*Task input*.

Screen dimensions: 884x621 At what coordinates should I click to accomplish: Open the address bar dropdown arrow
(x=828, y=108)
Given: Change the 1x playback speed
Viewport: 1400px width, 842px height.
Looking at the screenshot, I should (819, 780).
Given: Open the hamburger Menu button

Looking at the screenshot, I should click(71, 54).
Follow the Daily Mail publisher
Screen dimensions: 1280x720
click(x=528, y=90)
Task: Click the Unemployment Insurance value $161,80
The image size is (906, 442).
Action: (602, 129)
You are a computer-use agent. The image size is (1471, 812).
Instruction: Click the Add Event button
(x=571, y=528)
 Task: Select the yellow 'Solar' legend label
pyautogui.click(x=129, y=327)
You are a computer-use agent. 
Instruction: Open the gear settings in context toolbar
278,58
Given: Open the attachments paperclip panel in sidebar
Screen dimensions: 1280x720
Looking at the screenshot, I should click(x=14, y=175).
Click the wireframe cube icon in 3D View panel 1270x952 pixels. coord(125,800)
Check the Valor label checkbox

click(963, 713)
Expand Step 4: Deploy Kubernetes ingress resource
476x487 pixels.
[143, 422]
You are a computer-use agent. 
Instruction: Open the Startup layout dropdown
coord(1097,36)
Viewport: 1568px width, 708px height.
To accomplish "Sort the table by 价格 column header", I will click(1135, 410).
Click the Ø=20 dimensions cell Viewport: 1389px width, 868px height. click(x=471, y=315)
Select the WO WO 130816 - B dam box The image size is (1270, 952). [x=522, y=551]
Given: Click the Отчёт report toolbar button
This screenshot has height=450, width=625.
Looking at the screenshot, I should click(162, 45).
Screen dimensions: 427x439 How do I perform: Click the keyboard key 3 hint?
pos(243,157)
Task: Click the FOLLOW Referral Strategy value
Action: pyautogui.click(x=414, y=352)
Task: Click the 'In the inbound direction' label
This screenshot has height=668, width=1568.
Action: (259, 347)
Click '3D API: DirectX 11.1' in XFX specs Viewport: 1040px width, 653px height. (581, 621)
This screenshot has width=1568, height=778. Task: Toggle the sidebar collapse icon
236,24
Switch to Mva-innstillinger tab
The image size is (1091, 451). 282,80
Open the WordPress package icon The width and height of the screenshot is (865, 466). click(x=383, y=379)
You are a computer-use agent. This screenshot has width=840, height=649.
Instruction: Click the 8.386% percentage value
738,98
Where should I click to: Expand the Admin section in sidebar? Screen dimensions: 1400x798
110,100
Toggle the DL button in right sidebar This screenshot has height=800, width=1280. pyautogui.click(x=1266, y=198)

*Given task*.
Rewrite every line of the items above as a numbered list, leaving out the blank lines.

*Result below*.
1. Screen dimensions: 884x621 At what coordinates should I click to accomplish: Open the address bar dropdown arrow
2. (x=828, y=108)
3. Given: Change the 1x playback speed
4. Viewport: 1400px width, 842px height.
5. Looking at the screenshot, I should (819, 780).
6. Given: Open the hamburger Menu button
7. Looking at the screenshot, I should click(71, 54).
8. Follow the Daily Mail publisher
9. Screen dimensions: 1280x720
10. click(x=528, y=90)
11. Task: Click the Unemployment Insurance value $161,80
12. The image size is (906, 442).
13. Action: (602, 129)
14. You are a computer-use agent. The image size is (1471, 812).
15. Instruction: Click the Add Event button
16. (x=571, y=528)
17.  Task: Select the yellow 'Solar' legend label
18. pyautogui.click(x=129, y=327)
19. You are a computer-use agent. 
20. Instruction: Open the gear settings in context toolbar
21. 278,58
22. Given: Open the attachments paperclip panel in sidebar
23. Screen dimensions: 1280x720
24. Looking at the screenshot, I should click(x=14, y=175).
25. Click the wireframe cube icon in 3D View panel 1270x952 pixels. coord(125,800)
26. Check the Valor label checkbox
27. click(963, 713)
28. Expand Step 4: Deploy Kubernetes ingress resource
29. 476x487 pixels.
30. [143, 422]
31. You are a computer-use agent. 
32. Instruction: Open the Startup layout dropdown
33. coord(1097,36)
34. Viewport: 1568px width, 708px height.
35. To accomplish "Sort the table by 价格 column header", I will click(1135, 410).
36. Click the Ø=20 dimensions cell Viewport: 1389px width, 868px height. click(x=471, y=315)
37. Select the WO WO 130816 - B dam box The image size is (1270, 952). [x=522, y=551]
38. Given: Click the Отчёт report toolbar button
39. This screenshot has height=450, width=625.
40. Looking at the screenshot, I should click(162, 45).
41. Screen dimensions: 427x439 How do I perform: Click the keyboard key 3 hint?
42. pos(243,157)
43. Task: Click the FOLLOW Referral Strategy value
44. Action: pyautogui.click(x=414, y=352)
45. Task: Click the 'In the inbound direction' label
46. This screenshot has height=668, width=1568.
47. Action: (259, 347)
48. Click '3D API: DirectX 11.1' in XFX specs Viewport: 1040px width, 653px height. (581, 621)
49. This screenshot has width=1568, height=778. Task: Toggle the sidebar collapse icon
50. 236,24
51. Switch to Mva-innstillinger tab
52. The image size is (1091, 451). 282,80
53. Open the WordPress package icon The width and height of the screenshot is (865, 466). click(x=383, y=379)
54. You are a computer-use agent. This screenshot has width=840, height=649.
55. Instruction: Click the 8.386% percentage value
56. 738,98
57. Where should I click to: Expand the Admin section in sidebar? Screen dimensions: 1400x798
58. 110,100
59. Toggle the DL button in right sidebar This screenshot has height=800, width=1280. pyautogui.click(x=1266, y=198)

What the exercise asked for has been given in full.